PRO Act limits worker rights
The Protecting the Right to Organize Act bears the interesting distinction of being supposedly “pro-worker” legislation that mostly rolls back individual workers’ rights. The legislation’s true purpose is to ensure that union leaders can tell workers to “get in line.”
The most obvious transgression is the bill’s prohibition on state right to work laws, which 27 states currently have. All a right to work law does is say that a worker does not have to join or otherwise support a union in order to keep their job. Nothing prevents a worker from joining a union if that is what they want.
Technically, a right to work law restricts management by making it illegal for employers to sign union-management contracts that include so-called “security clauses” that force all workers to either join the union or pay it a regular fee. In right to work states, workers who believe their union is inept, corrupt, or just not representing their interests have a powerful way to hold it to account. If the PRO Act passes, those workers lose that right — and potentially part of their paycheck.
Incidentally, right to work laws are not incompatible with strong unions.
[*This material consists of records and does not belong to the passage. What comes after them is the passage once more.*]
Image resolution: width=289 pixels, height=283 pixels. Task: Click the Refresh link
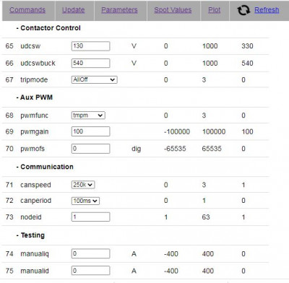point(267,10)
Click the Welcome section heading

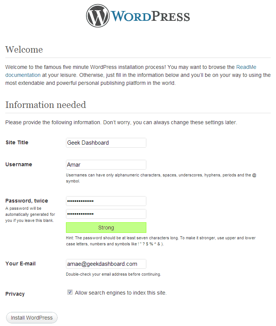24,50
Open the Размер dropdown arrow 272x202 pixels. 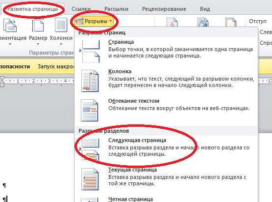(38, 44)
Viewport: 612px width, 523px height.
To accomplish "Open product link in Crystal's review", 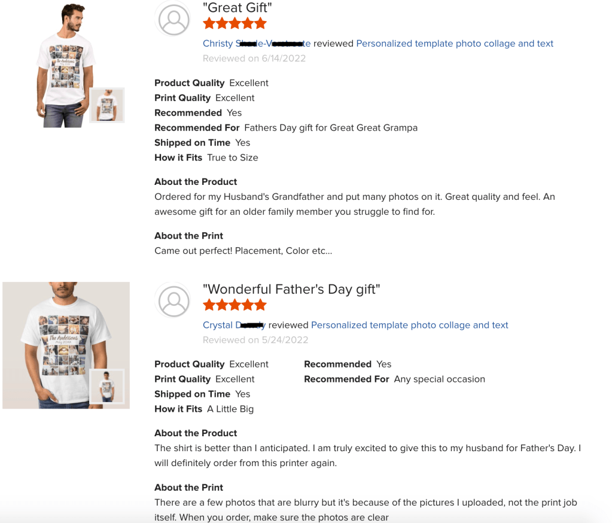I will pos(409,325).
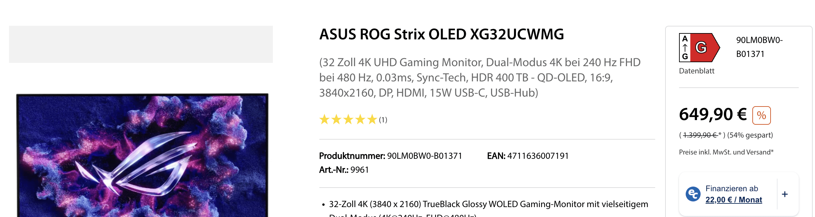
Task: Click the Preise inkl. MwSt. und Versand note
Action: (726, 152)
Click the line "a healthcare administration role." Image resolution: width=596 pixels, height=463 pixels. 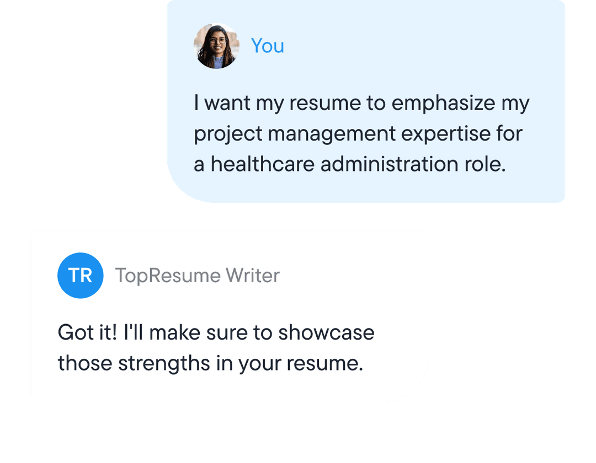pyautogui.click(x=350, y=164)
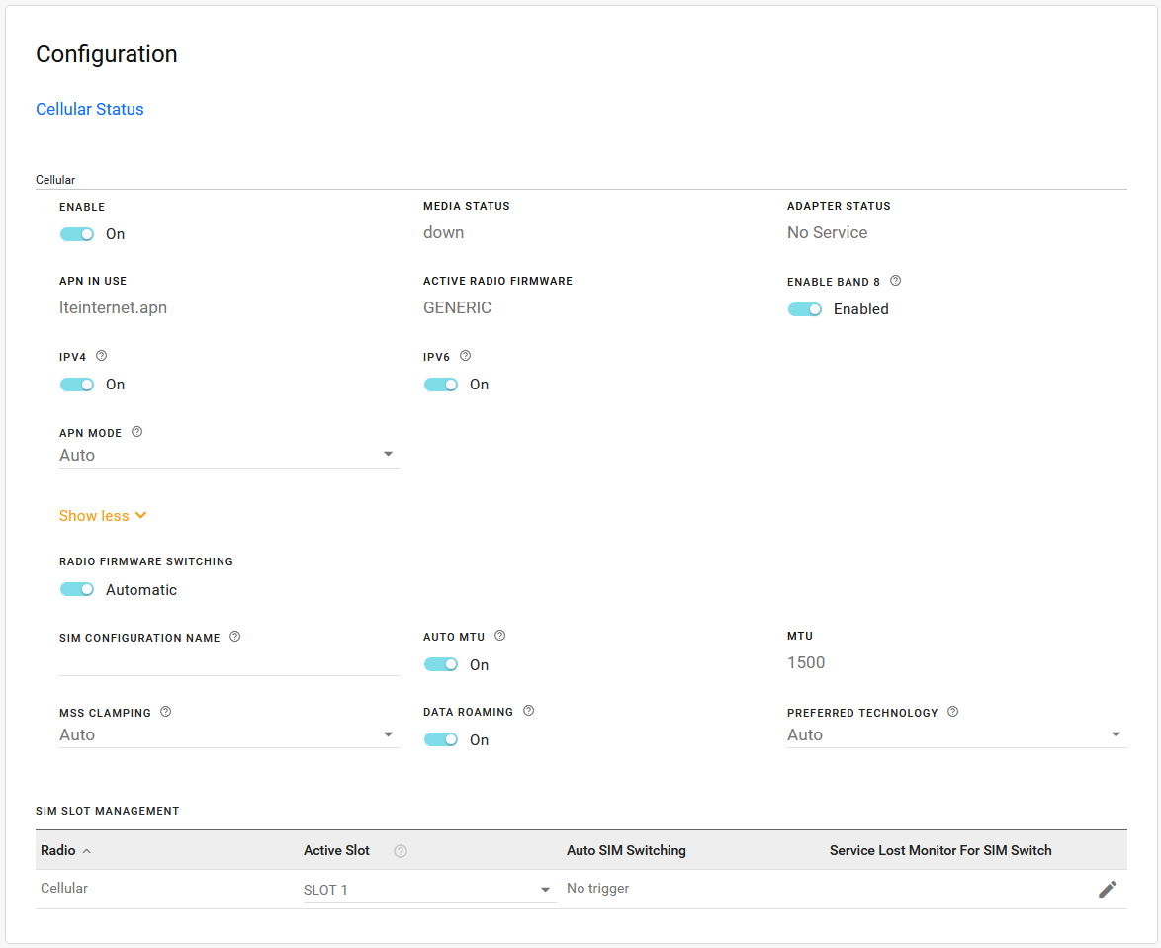Click the IPv6 help question icon

tap(465, 356)
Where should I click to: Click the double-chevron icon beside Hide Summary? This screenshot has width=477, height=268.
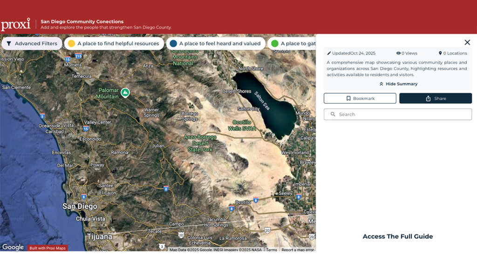pyautogui.click(x=381, y=84)
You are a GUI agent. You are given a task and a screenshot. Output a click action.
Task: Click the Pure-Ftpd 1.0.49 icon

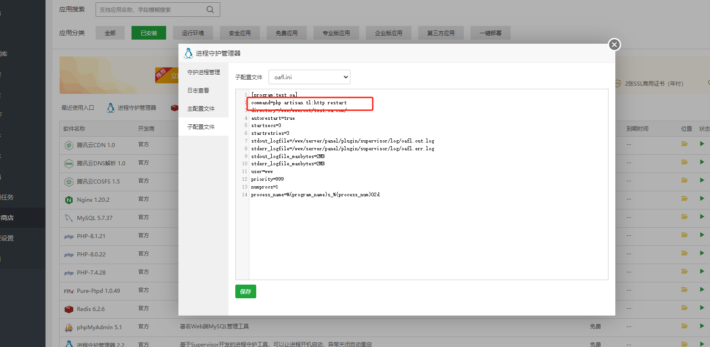69,291
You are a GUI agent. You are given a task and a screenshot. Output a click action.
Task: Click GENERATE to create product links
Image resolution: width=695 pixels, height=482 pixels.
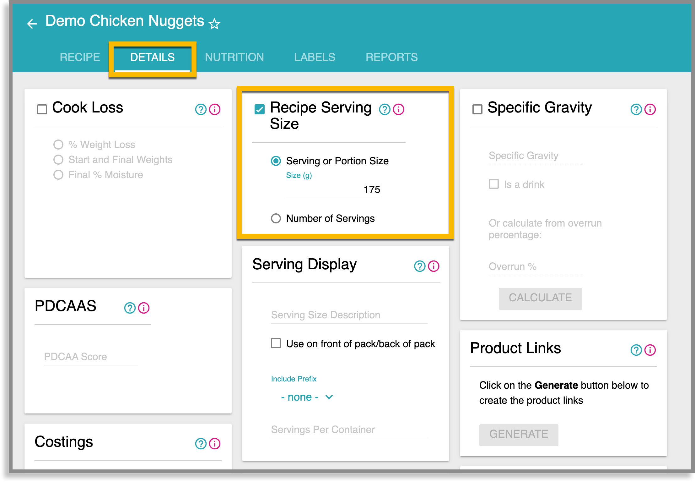coord(519,434)
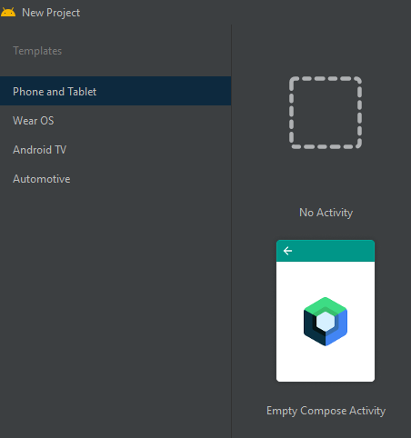Screen dimensions: 411x438
Task: Click the divider between categories and templates
Action: [x=232, y=231]
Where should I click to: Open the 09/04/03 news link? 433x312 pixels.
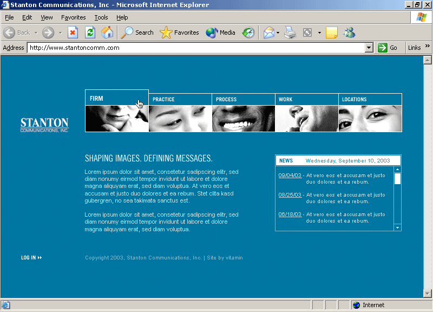click(290, 176)
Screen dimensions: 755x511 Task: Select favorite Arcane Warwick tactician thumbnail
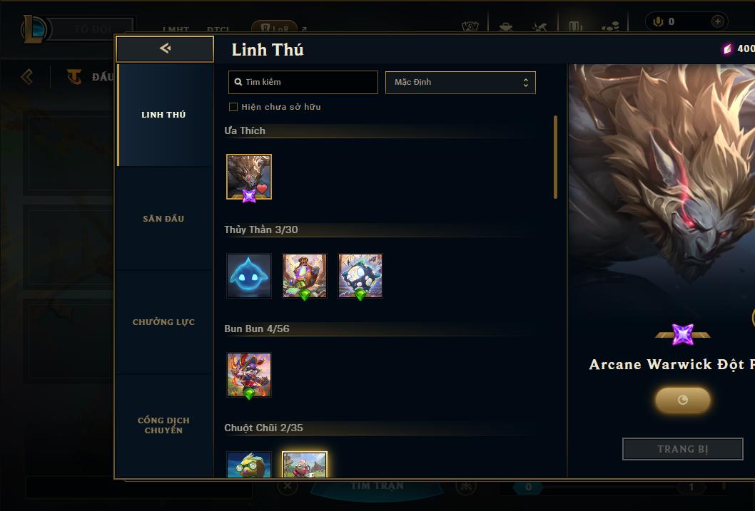pyautogui.click(x=249, y=177)
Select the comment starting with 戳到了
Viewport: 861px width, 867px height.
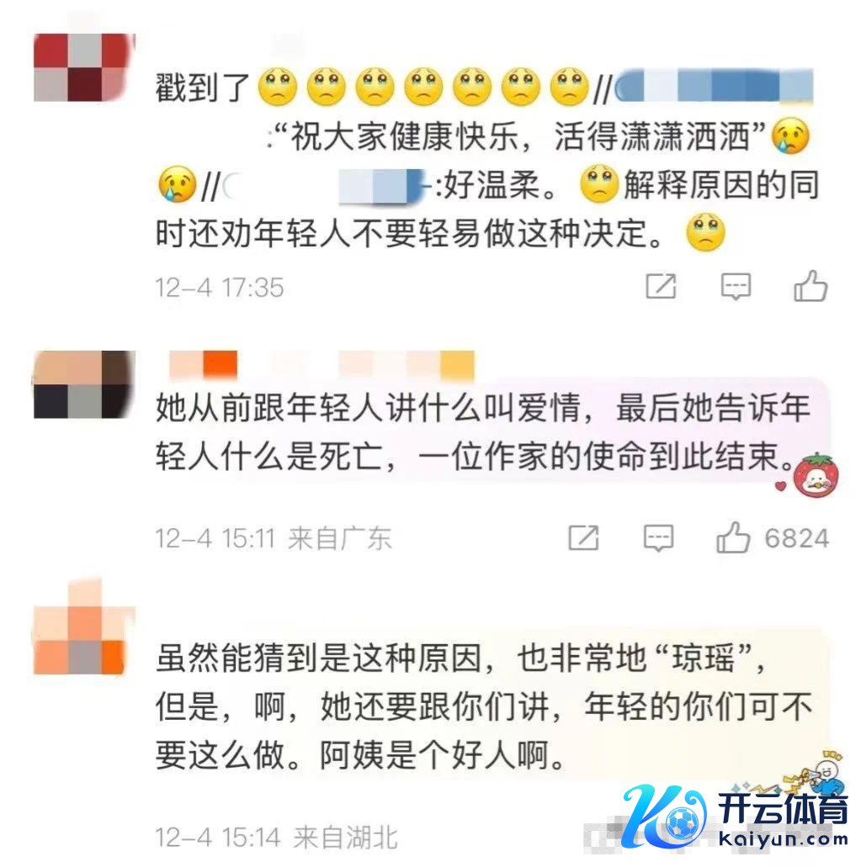(487, 160)
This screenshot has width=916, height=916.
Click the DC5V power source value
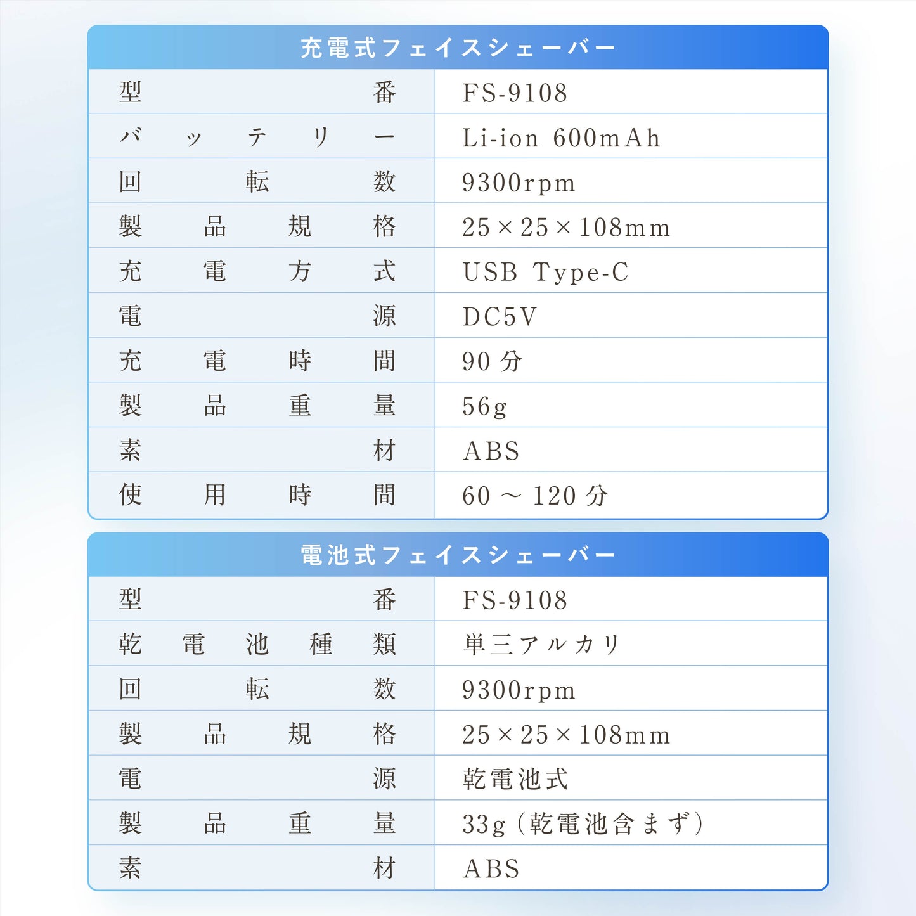501,316
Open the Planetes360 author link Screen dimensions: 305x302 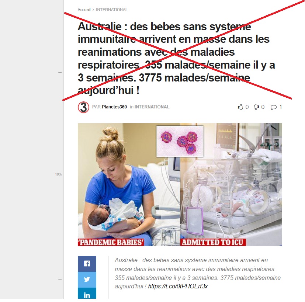coord(114,107)
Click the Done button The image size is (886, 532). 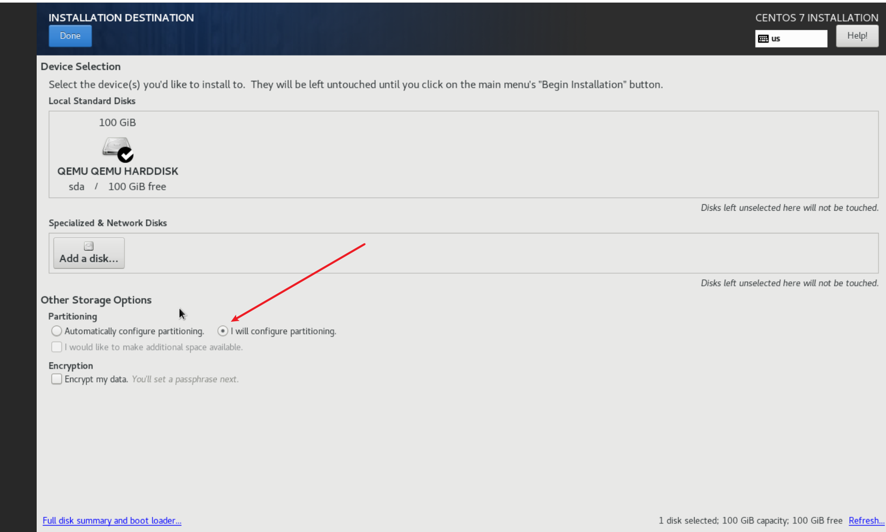click(70, 36)
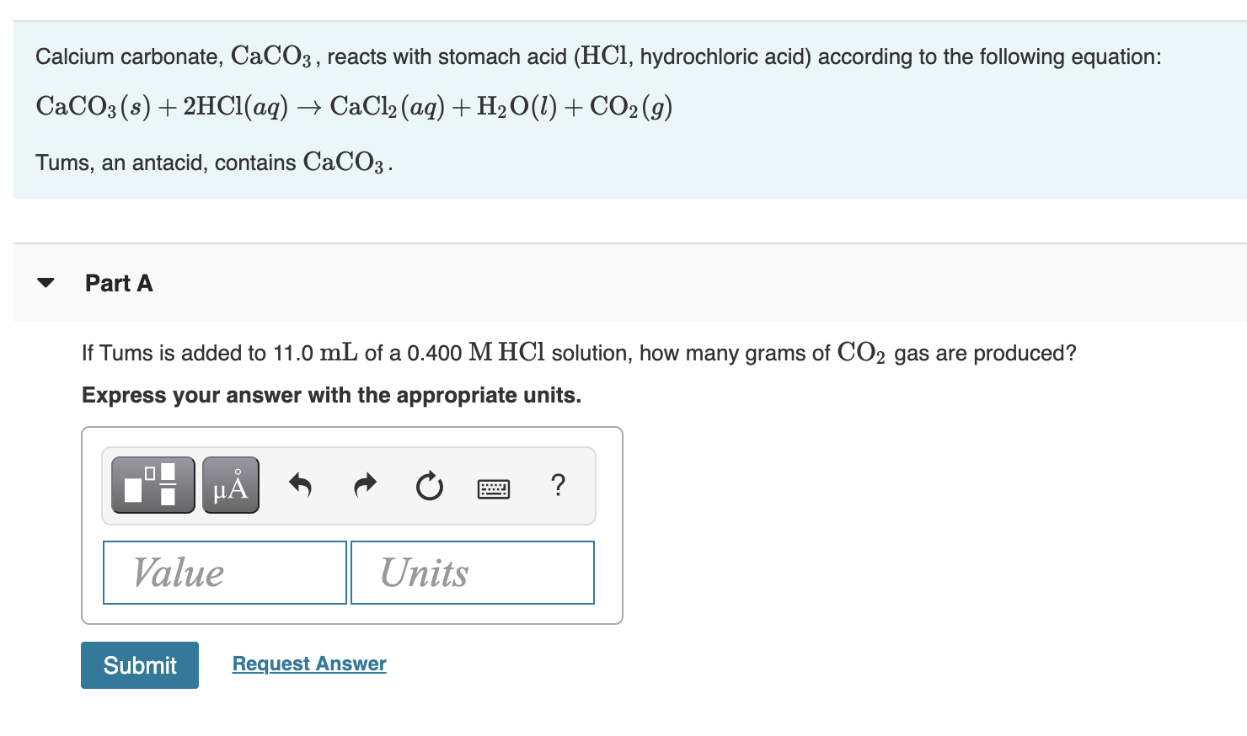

Nevada has been right to work since 1952, and it has a unionization rate of 13.4 percent, well above the national average of 10.8 percent. Unions claim that workers who don’t pay dues become free riders on the backs of dues-paying workers. But it’s telling that unions never request being released from the responsibility of representing those supposed deadbeats. They’d rather have the arguing point along with the workers’ money. That’s what eliminating right to work laws is really about: making it legal for unions take money from the paychecks of people who don’t want to join.